Indeed among WizBang!’s illustrious team members is company founder Stuart Rosen, with experience in both the development of computer games and military simulations. Rosen’s computer game development experience began at Atari where he managed the PAC MAN project for Atari’s home computer and advanced video game. Rosen also headed the design team for one of the first movie-to-computer game spin-offs: Stephen Spielberg’s E.T. Rosen left Atari to manage the Image Generation Department at Singer-Link Flight Simulation, one of the early companies in the flight simulator business, which built such systems as the Apollo Docking Station and the DC8 flight simulator used in airlines around the world, and many others. For Singer-Link Rosen developed virtual reality databases and advanced modeling tools for pilot training simulators. Rosen then moved to Bolt Beranek & Newman Advanced Simulation, where he led the design, development and integration of networked interactive simulation systems for U.S., British and Japanese forces. This included extensive work on the SIMNET project.

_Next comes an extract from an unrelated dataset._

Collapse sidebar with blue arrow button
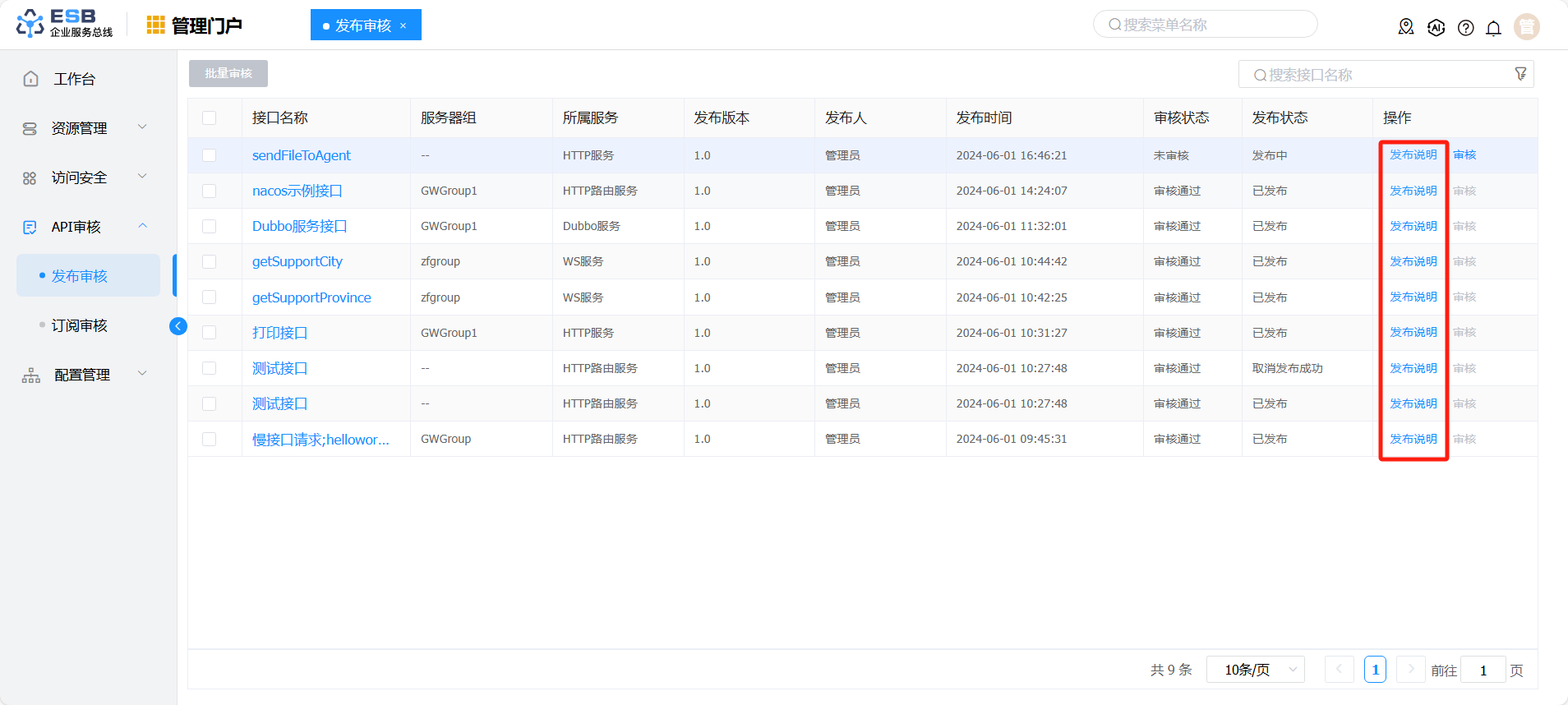click(178, 326)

Andrew Johnston, WizBang!’s other founder and president, was also a key contributor to SIMNET. Along with M. Cyrus from Boeing Johnston was the co-founder, vice president and director of engineering of Delta Graphics (later acquired by Bolt Beranek & Newman), and he directed the software development effort for the Computer Image Generator (CIG) I have described above, the CAD modeling system for the CIG database, and commercial computer animation software. Prior to that, while at the Boeing Aerospace Company in Seattle, Johnston managed a group of 45 engineers involved in research and development in advanced computer-image generation; he was a key architect of a real-time 3D computer-image generation system under contract with DARPA. This system was the basis of the Boeing B1-B Weapons System Trainer, a large scale computer-image generation system.